Convert Character Sets

Export allows you to control the character set of both the input and the output text. This is accomplished by either

  • setting the source and/or target character set in the API, or

  • basing the input/output on the character set of the document (if the document character set is stored in the document and can be determined by the document reader).

The character sets are defined as constants in the Export class.

Not all character sets can be used to specify the target character set. See Coded Character Sets for a list of character sets that can be used as a target character set.

Determine the Character Set of the Output Text

To determine the output character set of a converted document, Export considers the following:

  • Whether the reader can extract the character set from the document. This depends on whether the file format can provide character set information and whether the document actually contains character set information.

    If character set information cannot be determined for your document type, you must set the source, the target character set, or both, in the API.

  • Whether a source character set is set in the API.

    NOTE: To set the source character set, you must specify a character set and set the parameter setForceSourceCharSet to TRUE.

  • Whether a target character set is set in the API.

    NOTE: To set the target character set, you must specify a character set and set the parameter setForceOutputCharSet to TRUE.

Guidelines for Character Set Conversion

The following diagram shows how the output character set is determined when the document character set can be determined:

Document Character Set Can Be Determined

The following diagram shows how the output character set is determined when the document character set cannot be determined:

Document Character Set Cannot Be Determined

Examples of Character Set Conversion

The examples below demonstrate possible configurations for mapping character sets and the expected output for each scenario.

Document Character Set Can be Determined

For the example in the following table, the document is an RTF file. The document character set is Traditional Chinese (BIG5).

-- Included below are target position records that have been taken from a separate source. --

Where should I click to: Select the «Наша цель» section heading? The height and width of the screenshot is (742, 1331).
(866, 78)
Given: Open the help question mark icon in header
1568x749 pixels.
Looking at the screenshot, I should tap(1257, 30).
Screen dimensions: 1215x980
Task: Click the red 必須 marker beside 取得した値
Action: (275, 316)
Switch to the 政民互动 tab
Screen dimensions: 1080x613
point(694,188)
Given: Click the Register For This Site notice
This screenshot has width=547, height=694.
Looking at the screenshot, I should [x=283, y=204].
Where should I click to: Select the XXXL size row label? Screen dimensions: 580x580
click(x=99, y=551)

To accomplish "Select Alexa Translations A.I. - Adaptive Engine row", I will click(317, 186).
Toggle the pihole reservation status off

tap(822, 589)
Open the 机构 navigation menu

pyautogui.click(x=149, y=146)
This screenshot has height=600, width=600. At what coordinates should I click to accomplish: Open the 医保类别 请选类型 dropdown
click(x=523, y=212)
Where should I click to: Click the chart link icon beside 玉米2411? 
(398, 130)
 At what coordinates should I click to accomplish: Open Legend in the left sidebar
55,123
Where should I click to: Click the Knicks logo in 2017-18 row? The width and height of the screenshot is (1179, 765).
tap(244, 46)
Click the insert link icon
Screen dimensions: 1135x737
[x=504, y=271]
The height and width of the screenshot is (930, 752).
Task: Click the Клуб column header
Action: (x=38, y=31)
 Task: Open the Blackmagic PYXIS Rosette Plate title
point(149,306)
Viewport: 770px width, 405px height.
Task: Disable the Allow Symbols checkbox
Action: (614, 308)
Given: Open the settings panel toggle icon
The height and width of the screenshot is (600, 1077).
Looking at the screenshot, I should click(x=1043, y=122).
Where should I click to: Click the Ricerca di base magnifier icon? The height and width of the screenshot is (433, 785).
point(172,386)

Document character set can be determined

Source charset set

Target charset set

Output charset

KVCS_GB KVCS_UTF8

KVCS_UTF8

Converts GB (Simplified Chinese) to UTF-8. The output character set is the target character set specified in the API.

KVCS_GB --

KVCS_GB

Converts BIG5 to GB (Simplified Chinese). The output character set is the source character set specified in the API.

-- KVCS_UTF8

KVCS_UTF8

Converts BIG5 to UTF-8. The output character set is the target character set specified in the API.

-- --

KVCS_BIG5

The output character set is the document character set. No conversion.

Document Character Set Cannot be Determined

For the example in the following table, the document is an ASCII file. The section Document Readers indicates that the document character set cannot be obtained from this file type. The document character set is KVCS_1251.

Document character set cannot be determined

Source charset set

Target charset set

Output charset

KVCS_1252 KVCS_UTF8

KVCS_UTF8

Converts KVCS_1252 to KVCS_UTF8. The output character set is the target character set specified in the API.

KVCS_1252 KVCS_UNKNOWN

KVCS_1252

The output character set is the source character set specified in the API because KVCS_UNKNOWN cannot be used. No conversion.

KVCS_1252 --

KVCS_1252

The output character set is the source character set specified in the API. No conversion.

-- KVCS_1252

KVCS_1252

Converts OS code page to KVCS_1252. The output character set is the target character set specified in the API.

-- --

The output character set is OS code page. No conversion.

Set the Character Set During Conversion

You can convert the character set of a file at the time the file is converted.

To specify the source character set, use the setSourceCharSet method of the OptionInfo object and set setForceSourceCharSet to TRUE.

To specify the target character set, use the setOutputCharSet method of the OptionInfo object and set setForceOutputCharSet to TRUE.

Set the Character Set During File Extraction from a Container

You can convert the character set of a container subfile at the time the subfile is extracted from the container and before it is converted to HTML. This is most often used to set the output character set of a mail message's body text. See Use the File Extraction API.

To specify the source and target character set of a subfile

  1. Use the methods of the ExtSubFileExtractConfig object to set the source and target character set.

  2. Call the extExtractSubFile method of the Export object and pass in the ExtSubFileExtractConfig object.